** Data provided follows **
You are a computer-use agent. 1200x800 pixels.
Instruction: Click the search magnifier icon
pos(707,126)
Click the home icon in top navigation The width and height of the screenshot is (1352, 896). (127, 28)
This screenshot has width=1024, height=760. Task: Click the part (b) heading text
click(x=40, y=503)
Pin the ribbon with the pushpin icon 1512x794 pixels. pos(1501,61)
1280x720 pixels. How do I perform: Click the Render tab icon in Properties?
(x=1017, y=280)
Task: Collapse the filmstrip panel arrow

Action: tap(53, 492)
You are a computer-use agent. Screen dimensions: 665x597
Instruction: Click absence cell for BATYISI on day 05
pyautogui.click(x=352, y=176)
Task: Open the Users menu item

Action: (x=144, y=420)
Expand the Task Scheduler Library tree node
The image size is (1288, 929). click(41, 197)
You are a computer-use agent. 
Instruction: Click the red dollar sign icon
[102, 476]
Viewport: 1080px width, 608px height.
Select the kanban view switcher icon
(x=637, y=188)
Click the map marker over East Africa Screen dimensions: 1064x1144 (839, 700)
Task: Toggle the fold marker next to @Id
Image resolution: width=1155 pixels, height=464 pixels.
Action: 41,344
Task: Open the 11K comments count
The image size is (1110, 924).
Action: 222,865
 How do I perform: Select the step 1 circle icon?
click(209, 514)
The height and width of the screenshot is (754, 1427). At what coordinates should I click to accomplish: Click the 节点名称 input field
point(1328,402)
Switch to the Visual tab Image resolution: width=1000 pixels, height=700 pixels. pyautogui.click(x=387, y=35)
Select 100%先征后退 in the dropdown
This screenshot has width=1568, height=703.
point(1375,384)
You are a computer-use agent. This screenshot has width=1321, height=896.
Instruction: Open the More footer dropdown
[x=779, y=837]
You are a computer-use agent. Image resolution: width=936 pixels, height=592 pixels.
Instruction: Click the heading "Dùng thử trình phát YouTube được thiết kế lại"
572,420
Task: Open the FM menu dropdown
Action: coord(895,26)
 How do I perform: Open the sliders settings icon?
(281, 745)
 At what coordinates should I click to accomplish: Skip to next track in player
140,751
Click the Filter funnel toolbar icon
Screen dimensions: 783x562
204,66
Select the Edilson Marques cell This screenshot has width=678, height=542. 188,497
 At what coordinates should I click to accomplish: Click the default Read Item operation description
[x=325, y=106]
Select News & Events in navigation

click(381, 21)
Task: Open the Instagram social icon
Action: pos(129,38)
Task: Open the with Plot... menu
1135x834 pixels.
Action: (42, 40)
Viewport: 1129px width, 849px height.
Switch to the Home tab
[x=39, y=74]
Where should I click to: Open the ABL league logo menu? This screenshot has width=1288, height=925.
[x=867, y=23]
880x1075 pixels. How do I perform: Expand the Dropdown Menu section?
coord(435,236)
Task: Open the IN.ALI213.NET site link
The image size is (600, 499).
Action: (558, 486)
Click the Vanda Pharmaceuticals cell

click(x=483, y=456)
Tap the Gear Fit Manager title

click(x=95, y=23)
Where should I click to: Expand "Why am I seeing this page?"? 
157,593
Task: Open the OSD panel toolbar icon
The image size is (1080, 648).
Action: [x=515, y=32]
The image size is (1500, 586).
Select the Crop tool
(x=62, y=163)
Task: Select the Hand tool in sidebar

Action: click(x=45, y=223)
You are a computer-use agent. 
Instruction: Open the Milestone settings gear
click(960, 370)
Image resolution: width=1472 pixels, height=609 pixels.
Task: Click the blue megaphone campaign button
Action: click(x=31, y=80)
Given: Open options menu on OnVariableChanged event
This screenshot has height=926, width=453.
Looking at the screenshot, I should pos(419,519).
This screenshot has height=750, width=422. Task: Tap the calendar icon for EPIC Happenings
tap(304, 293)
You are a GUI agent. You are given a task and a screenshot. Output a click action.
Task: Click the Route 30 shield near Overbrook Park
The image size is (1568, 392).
** End of Data provided **
Reproduce the material above. Do not change a word.

— Output of the task —
You are a computer-use agent. 1200x800 pixels.
Instruction: Click the search magnifier icon
pos(707,126)
Click the home icon in top navigation The width and height of the screenshot is (1352, 896). (127, 28)
This screenshot has width=1024, height=760. Task: Click the part (b) heading text
click(x=40, y=503)
Pin the ribbon with the pushpin icon 1512x794 pixels. pos(1501,61)
1280x720 pixels. How do I perform: Click the Render tab icon in Properties?
(x=1017, y=280)
Task: Collapse the filmstrip panel arrow

Action: tap(53, 492)
You are a computer-use agent. Screen dimensions: 665x597
Instruction: Click absence cell for BATYISI on day 05
pyautogui.click(x=352, y=176)
Task: Open the Users menu item

Action: (x=144, y=420)
Expand the Task Scheduler Library tree node
The image size is (1288, 929). click(41, 197)
You are a computer-use agent. 
Instruction: Click the red dollar sign icon
[102, 476]
Viewport: 1080px width, 608px height.
Select the kanban view switcher icon
(x=637, y=188)
Click the map marker over East Africa Screen dimensions: 1064x1144 (839, 700)
Task: Toggle the fold marker next to @Id
Image resolution: width=1155 pixels, height=464 pixels.
Action: 41,344
Task: Open the 11K comments count
The image size is (1110, 924).
Action: 222,865
 How do I perform: Select the step 1 circle icon?
click(209, 514)
The height and width of the screenshot is (754, 1427). At what coordinates should I click to accomplish: Click the 节点名称 input field
point(1328,402)
Switch to the Visual tab Image resolution: width=1000 pixels, height=700 pixels. pyautogui.click(x=387, y=35)
Select 100%先征后退 in the dropdown
This screenshot has width=1568, height=703.
point(1375,384)
You are a computer-use agent. This screenshot has width=1321, height=896.
Instruction: Open the More footer dropdown
[x=779, y=837]
You are a computer-use agent. Image resolution: width=936 pixels, height=592 pixels.
Instruction: Click the heading "Dùng thử trình phát YouTube được thiết kế lại"
572,420
Task: Open the FM menu dropdown
Action: coord(895,26)
 How do I perform: Open the sliders settings icon?
(281, 745)
 At what coordinates should I click to accomplish: Skip to next track in player
140,751
Click the Filter funnel toolbar icon
Screen dimensions: 783x562
204,66
Select the Edilson Marques cell This screenshot has width=678, height=542. 188,497
 At what coordinates should I click to accomplish: Click the default Read Item operation description
[x=325, y=106]
Select News & Events in navigation

click(381, 21)
Task: Open the Instagram social icon
Action: pos(129,38)
Task: Open the with Plot... menu
1135x834 pixels.
Action: (42, 40)
Viewport: 1129px width, 849px height.
Switch to the Home tab
[x=39, y=74]
Where should I click to: Open the ABL league logo menu? This screenshot has width=1288, height=925.
[x=867, y=23]
880x1075 pixels. How do I perform: Expand the Dropdown Menu section?
coord(435,236)
Task: Open the IN.ALI213.NET site link
The image size is (600, 499).
Action: (558, 486)
Click the Vanda Pharmaceuticals cell

click(x=483, y=456)
Tap the Gear Fit Manager title

click(x=95, y=23)
Where should I click to: Expand "Why am I seeing this page?"? 
157,593
Task: Open the OSD panel toolbar icon
The image size is (1080, 648).
Action: [x=515, y=32]
The image size is (1500, 586).
Select the Crop tool
(x=62, y=163)
Task: Select the Hand tool in sidebar

Action: click(x=45, y=223)
You are a computer-use agent. 
Instruction: Open the Milestone settings gear
click(960, 370)
Image resolution: width=1472 pixels, height=609 pixels.
Task: Click the blue megaphone campaign button
Action: click(x=31, y=80)
Given: Open options menu on OnVariableChanged event
This screenshot has height=926, width=453.
Looking at the screenshot, I should pos(419,519).
This screenshot has height=750, width=422. Task: Tap the calendar icon for EPIC Happenings
tap(304, 293)
You are a GUI agent. You are given a task and a screenshot. Output a click action.
Task: Click the Route 30 shield near Overbrook Park
The image size is (1568, 392).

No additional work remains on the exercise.